(Stored data entries)
..........

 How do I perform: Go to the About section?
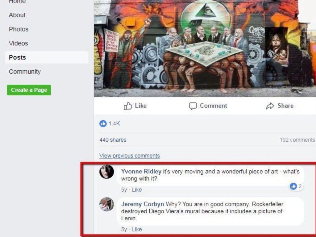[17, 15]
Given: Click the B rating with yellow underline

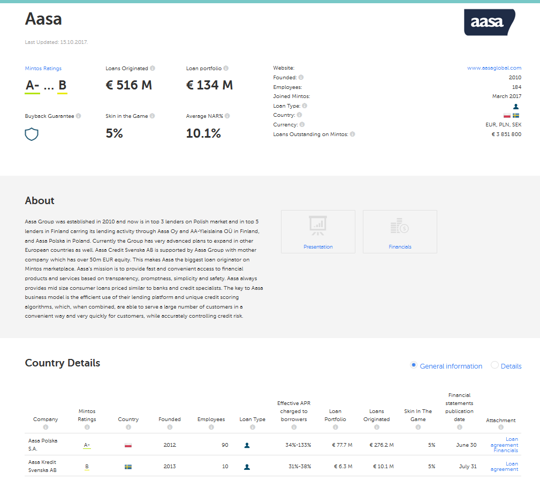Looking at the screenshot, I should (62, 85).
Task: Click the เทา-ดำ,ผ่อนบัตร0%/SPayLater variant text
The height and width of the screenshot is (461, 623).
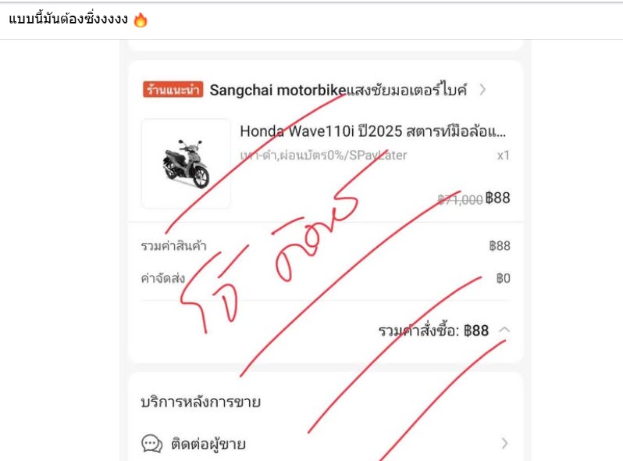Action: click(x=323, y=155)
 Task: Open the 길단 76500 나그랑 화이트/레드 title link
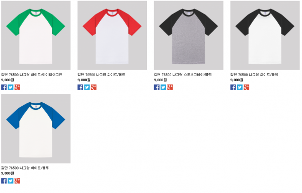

..........

**Work instruction**
Faithful copy, images left out: write out every line of data.

**Task output**
 How do I perform: Go to the About section?
[17, 15]
Given: Click the B rating with yellow underline

Looking at the screenshot, I should (62, 85).
Task: Click the เทา-ดำ,ผ่อนบัตร0%/SPayLater variant text
The height and width of the screenshot is (461, 623).
Action: click(x=323, y=155)
 Task: Open the 길단 76500 나그랑 화이트/레드 title link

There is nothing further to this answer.